Lawyers for the City of Montreal and the Montreal SPCA, which wants the bylaw's sections on pit bull-type dogs ruled illegal, presented their arguments before the province's highest court Friday morning.
In its arguments for repealing the suspension, the City of Montreal said it would guarantee that no pit bulls would be euthanized over the months it could take the courts to rule on the SPCA's legal challenge of the bylaw.
City lawyers also said Montreal would be willing to allow owners of pit bull-type dogs picked up as strays during this period to reclaim their animals, despite a new rule to the contrary.
The city argues, however, that owners of pit bull-type dogs should still be required to obey the bylaw's other new rules:
- muzzling their animals at all times when they're outside.
- keeping their dogs on a leash that's no longer than 1.25 metres, except in a fenced dog park.
- Ensuring the animal is supervised when outside by someone 18 or older.
- obtaining a special city-issued licence for their dog.
City's offer surprise to SPCA
Montreal's offer to compromise on key aspects of the bylaw – euthanasia orders and reclaiming stray pit bulls – took SPCA lawyers by surprise. Lawyer Sophie Gaillard said the organization has been trying in vain to discuss options with the city.
"They've refused to negotiate," said Gaillard.
She said the city needs to go further and grant the SPCA the right to find homes for healthy, behaviourally sound pit bull-type dogs seized under the new rules.
Under the bylaw, new adoptions of prohibited breeds are not permitted.
Gaillard said that stipulation will lead to overcrowding at the SPCA's facility and needs to be changed.
"We can't house dogs forever. They have to leave our building one way or another, and our way of doing that is adoption," she said.

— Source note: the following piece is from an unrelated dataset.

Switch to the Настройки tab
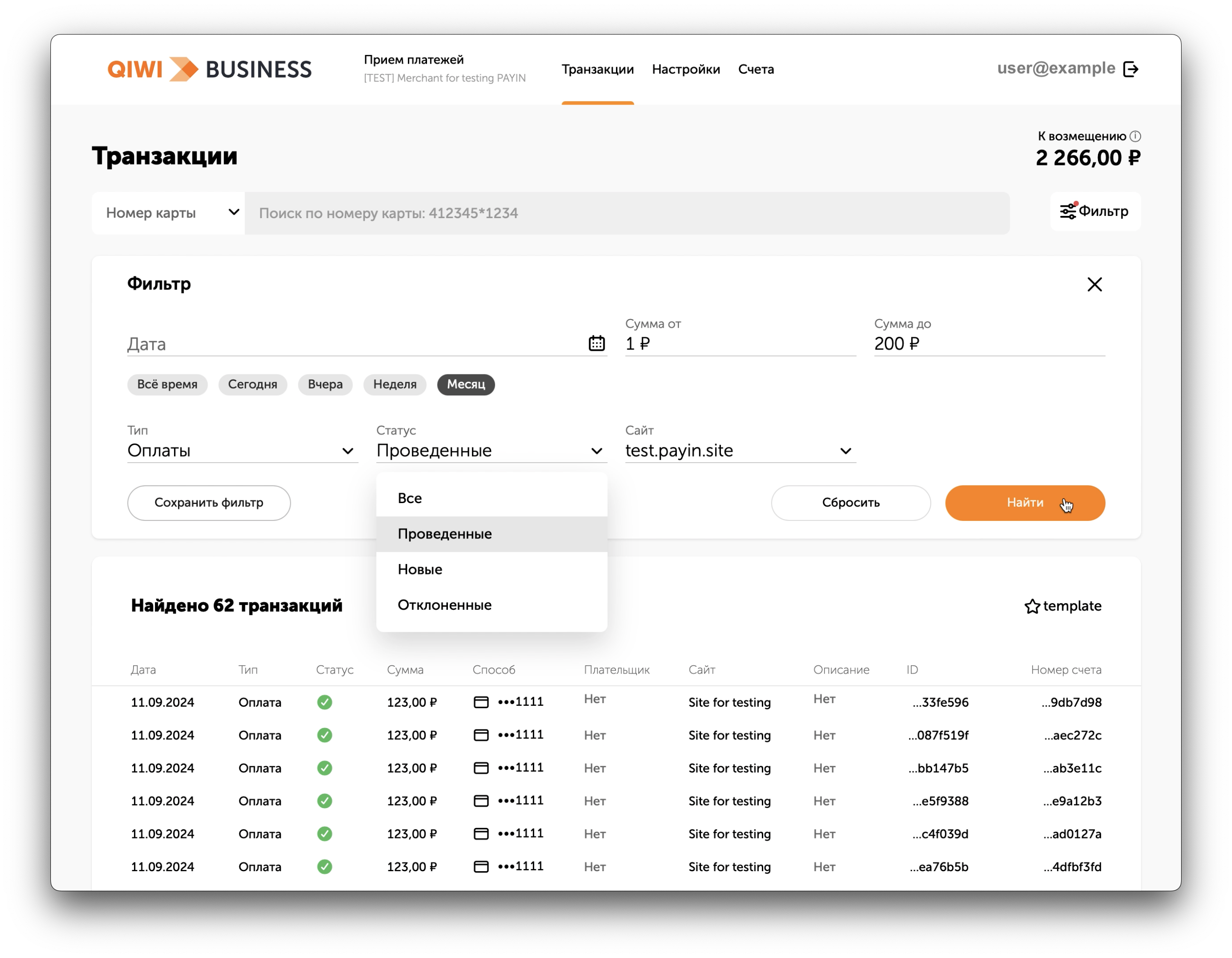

Ultimately, the SPCA wants the city to step away from breed-specific legislation, or at the very least, clarify definitions so there's no doubt about what qualifies as a pit bull-type dog.
Justice Manon Savard asked the opposing lawyers to sit down together and try to work out a deal.
She did not give a time frame for her decision on the City of Montreal's appeal request.
Bylaw language 'vague'
Last week, Superior Court Justice Louis Gouin sided with the SPCA and co-plaintiff Odette Lours in their request for a suspension of those sections of the bylaw concerning 'pit bull-type dogs,' ruling that the bylaw's language was "vague" and "imprecise" and in need of clarification.
- 'Written in haste': Judge extends suspension of Montreal's pit bull ban
- What you need to know about Montreal's new dog bylaw
In its request to appeal, the City of Montreal said concerns raised by the SPCA and Lours are not exceptional nor serious enough to merit the suspension of new rules approved by "Montreal's elected representatives."
The city contends that the suspension puts private interests ahead of the public interest, contrary to jurisprudence, and it claims Gouin's ruling did not take the public interest into account.
If the suspension is not lifted, the public interest will suffer "patent, major, and irreparable harm," the request says.